Novel Approaches to Target Mutant FLT3 Leukaemia.

Abstract

Simple SummaryAcute myeloid leukemia (AML) is a haematologic disease in which oncogenic mutations in the receptor tyrosine kinase FLT3 frequently lead to leukaemic development. Potent treatment of AML patients is still hampered by inefficient targeting of leukemic stem cells expressing constitutive active FLT3 mutants. This review summarizes the current knowledge about the regulation of FLT3 activity at cellular level and discusses therapeutical options to affect the tumor cells and the microenvironment to impair the haematological aberrations.

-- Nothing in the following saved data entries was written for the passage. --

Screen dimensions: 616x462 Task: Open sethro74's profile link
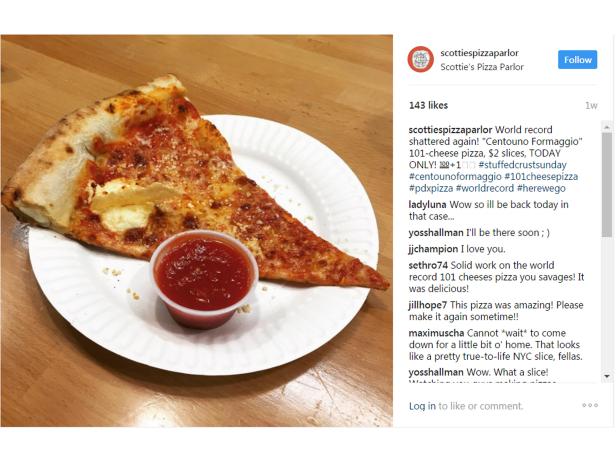click(x=428, y=265)
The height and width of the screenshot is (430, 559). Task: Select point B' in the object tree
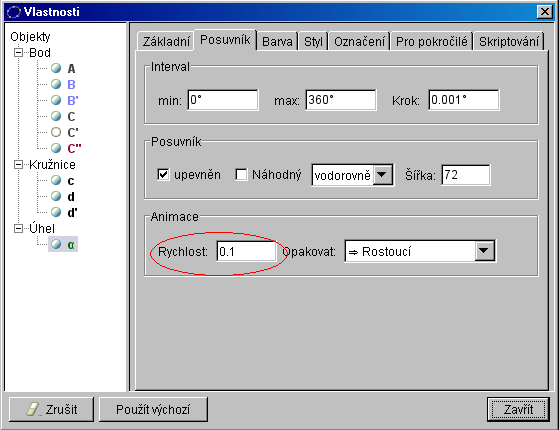[x=73, y=100]

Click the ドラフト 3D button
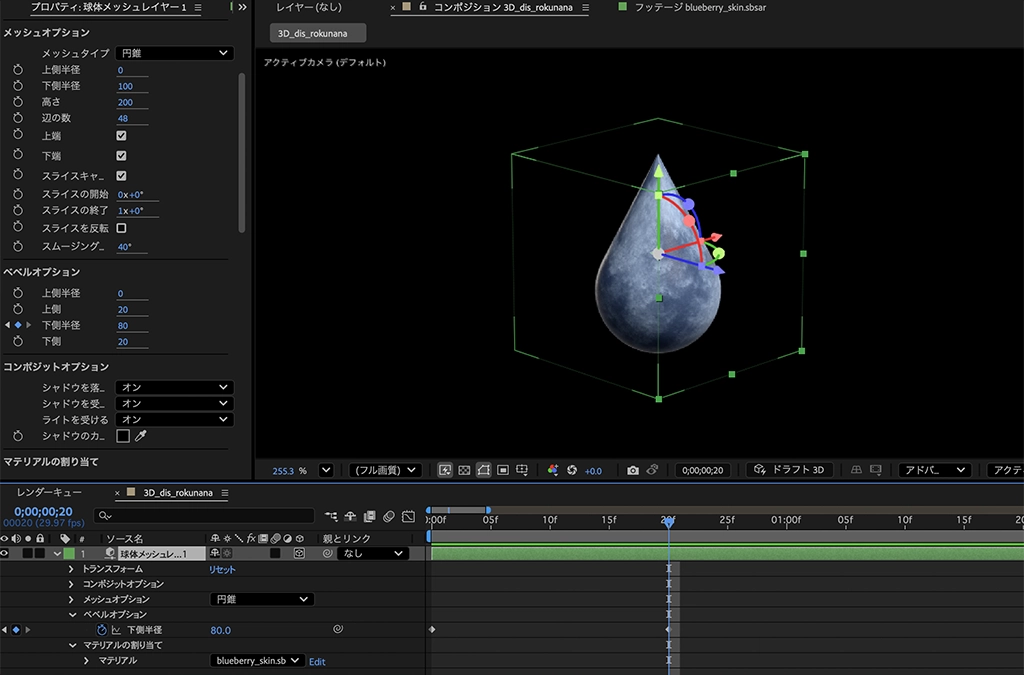point(790,470)
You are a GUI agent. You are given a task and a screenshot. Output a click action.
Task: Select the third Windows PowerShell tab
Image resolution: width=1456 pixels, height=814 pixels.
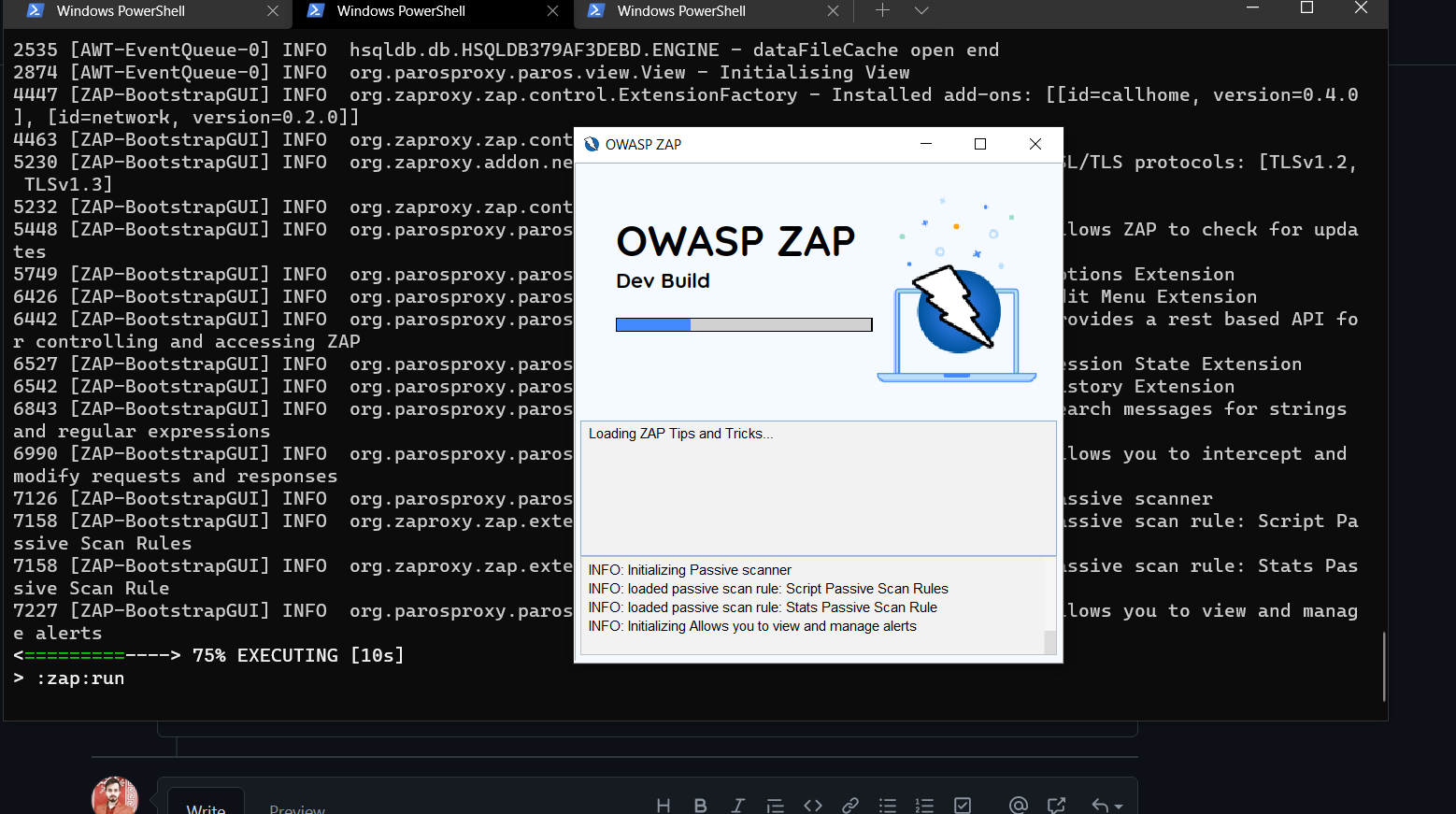pos(680,11)
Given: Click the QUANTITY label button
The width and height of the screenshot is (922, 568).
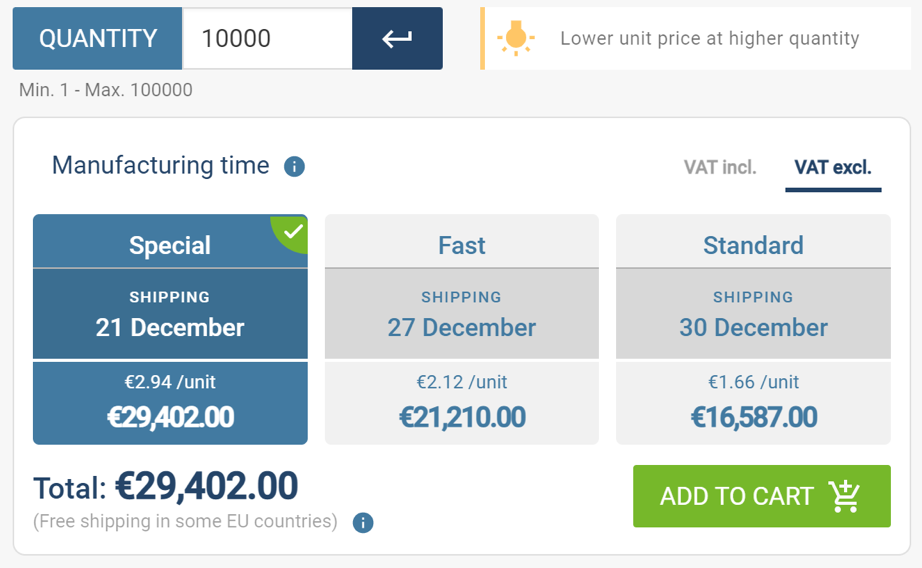Looking at the screenshot, I should pyautogui.click(x=98, y=39).
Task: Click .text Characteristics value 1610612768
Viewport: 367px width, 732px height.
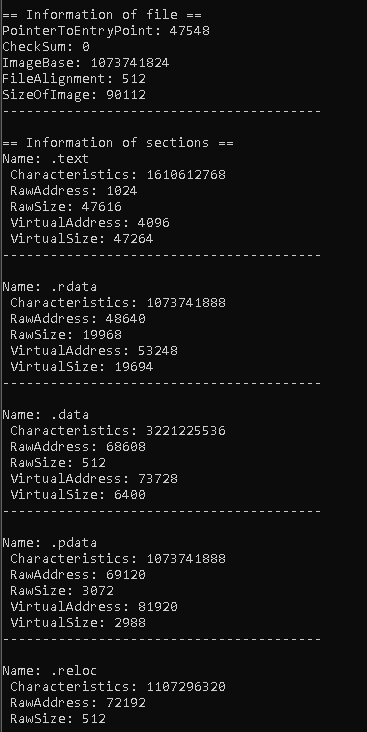Action: (186, 175)
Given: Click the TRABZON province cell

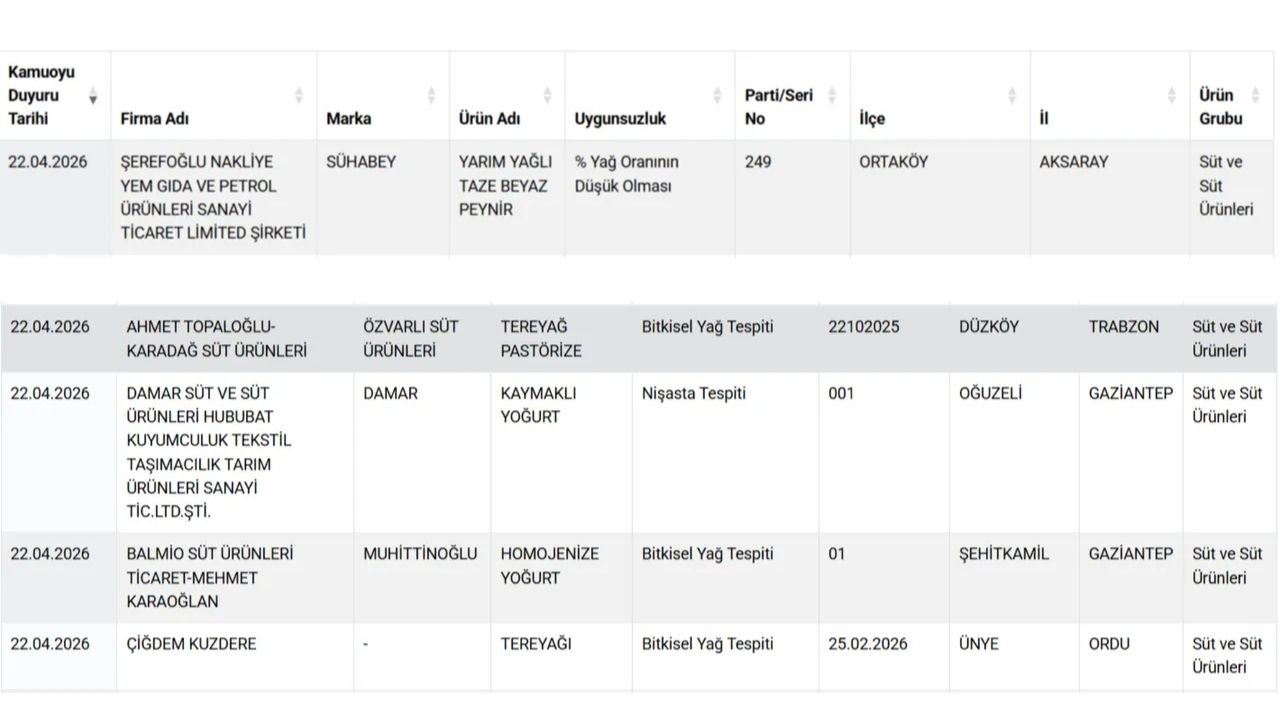Looking at the screenshot, I should [1124, 327].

Fms-like tyrosine kinase 3 (FLT3) is a member of the class III receptor tyrosine kinases (RTK) and is involved in cell survival, proliferation, and differentiation of haematopoietic progenitors of lymphoid and myeloid lineages. Oncogenic mutations in the FLT3 gene resulting in constitutively active FLT3 variants are frequently found in acute myeloid leukaemia (AML) patients and correlate with patient’s poor survival. Targeting FLT3 mutant leukaemic stem cells (LSC) is a key to efficient treatment of patients with relapsed/refractory AML. It is therefore essential to understand how LSC escape current therapies in order to develop novel therapeutic strategies. Here, we summarize the current knowledge on mechanisms of FLT3 activity regulation and its cellular consequences. Furthermore, we discuss how aberrant FLT3 signalling cooperates with other oncogenic lesions and the microenvironment to drive haematopoietic malignancies and how this can be harnessed for therapeutical purposes.